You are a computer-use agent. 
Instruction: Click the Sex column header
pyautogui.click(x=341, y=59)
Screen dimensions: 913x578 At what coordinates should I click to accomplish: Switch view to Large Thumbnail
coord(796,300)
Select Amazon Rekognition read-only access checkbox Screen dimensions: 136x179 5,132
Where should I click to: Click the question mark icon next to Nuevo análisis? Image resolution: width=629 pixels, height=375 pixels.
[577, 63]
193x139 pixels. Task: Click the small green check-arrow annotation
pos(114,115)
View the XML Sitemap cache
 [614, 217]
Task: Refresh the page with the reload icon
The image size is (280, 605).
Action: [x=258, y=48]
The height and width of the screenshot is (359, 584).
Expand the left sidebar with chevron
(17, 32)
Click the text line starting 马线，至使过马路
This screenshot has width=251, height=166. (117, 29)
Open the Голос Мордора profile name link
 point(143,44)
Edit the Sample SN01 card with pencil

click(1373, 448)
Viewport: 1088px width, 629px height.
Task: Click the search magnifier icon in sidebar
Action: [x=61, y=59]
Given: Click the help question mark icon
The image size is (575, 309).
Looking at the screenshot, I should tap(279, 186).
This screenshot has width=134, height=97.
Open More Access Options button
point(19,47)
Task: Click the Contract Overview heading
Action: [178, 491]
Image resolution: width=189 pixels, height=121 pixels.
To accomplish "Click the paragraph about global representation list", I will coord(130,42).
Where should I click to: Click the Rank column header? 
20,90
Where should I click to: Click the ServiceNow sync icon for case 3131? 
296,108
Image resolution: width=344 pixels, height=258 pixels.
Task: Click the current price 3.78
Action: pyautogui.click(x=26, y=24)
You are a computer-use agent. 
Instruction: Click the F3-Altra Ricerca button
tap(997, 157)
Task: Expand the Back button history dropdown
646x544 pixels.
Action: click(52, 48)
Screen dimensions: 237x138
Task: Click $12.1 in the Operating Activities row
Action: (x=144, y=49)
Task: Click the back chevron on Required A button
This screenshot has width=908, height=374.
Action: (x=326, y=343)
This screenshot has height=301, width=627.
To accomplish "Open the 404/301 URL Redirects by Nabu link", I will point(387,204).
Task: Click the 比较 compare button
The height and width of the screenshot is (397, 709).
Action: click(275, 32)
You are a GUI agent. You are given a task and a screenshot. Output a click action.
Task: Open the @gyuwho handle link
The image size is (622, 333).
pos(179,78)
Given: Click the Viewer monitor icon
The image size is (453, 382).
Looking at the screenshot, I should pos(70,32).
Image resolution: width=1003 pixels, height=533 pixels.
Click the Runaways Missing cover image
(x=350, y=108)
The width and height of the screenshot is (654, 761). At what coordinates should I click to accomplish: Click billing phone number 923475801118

# WHAT THE EXERCISE ASKS
Print each entry above again, exactly as it was given.

# RESPONSE AREA
You are a computer-use agent. 
Instruction: Click the Sex column header
pyautogui.click(x=341, y=59)
Screen dimensions: 913x578 At what coordinates should I click to accomplish: Switch view to Large Thumbnail
coord(796,300)
Select Amazon Rekognition read-only access checkbox Screen dimensions: 136x179 5,132
Where should I click to: Click the question mark icon next to Nuevo análisis? Image resolution: width=629 pixels, height=375 pixels.
[577, 63]
193x139 pixels. Task: Click the small green check-arrow annotation
pos(114,115)
View the XML Sitemap cache
 [614, 217]
Task: Refresh the page with the reload icon
The image size is (280, 605).
Action: [x=258, y=48]
The height and width of the screenshot is (359, 584).
Expand the left sidebar with chevron
(17, 32)
Click the text line starting 马线，至使过马路
This screenshot has width=251, height=166. (117, 29)
Open the Голос Мордора profile name link
 point(143,44)
Edit the Sample SN01 card with pencil

click(1373, 448)
Viewport: 1088px width, 629px height.
Task: Click the search magnifier icon in sidebar
Action: [x=61, y=59]
Given: Click the help question mark icon
The image size is (575, 309).
Looking at the screenshot, I should tap(279, 186).
This screenshot has width=134, height=97.
Open More Access Options button
point(19,47)
Task: Click the Contract Overview heading
Action: [178, 491]
Image resolution: width=189 pixels, height=121 pixels.
To accomplish "Click the paragraph about global representation list", I will coord(130,42).
Where should I click to: Click the Rank column header? 
20,90
Where should I click to: Click the ServiceNow sync icon for case 3131? 
296,108
Image resolution: width=344 pixels, height=258 pixels.
Task: Click the current price 3.78
Action: pyautogui.click(x=26, y=24)
You are a computer-use agent. 
Instruction: Click the F3-Altra Ricerca button
tap(997, 157)
Task: Expand the Back button history dropdown
646x544 pixels.
Action: click(52, 48)
Screen dimensions: 237x138
Task: Click $12.1 in the Operating Activities row
Action: (x=144, y=49)
Task: Click the back chevron on Required A button
This screenshot has width=908, height=374.
Action: (x=326, y=343)
This screenshot has height=301, width=627.
To accomplish "Open the 404/301 URL Redirects by Nabu link", I will point(387,204).
Task: Click the 比较 compare button
The height and width of the screenshot is (397, 709).
Action: click(275, 32)
You are a GUI agent. You are given a task and a screenshot. Output a click action.
Task: Open the @gyuwho handle link
The image size is (622, 333).
pos(179,78)
Given: Click the Viewer monitor icon
The image size is (453, 382).
Looking at the screenshot, I should pos(70,32).
Image resolution: width=1003 pixels, height=533 pixels.
Click the Runaways Missing cover image
(x=350, y=108)
The width and height of the screenshot is (654, 761). At what coordinates should I click to accomplish: Click billing phone number 923475801118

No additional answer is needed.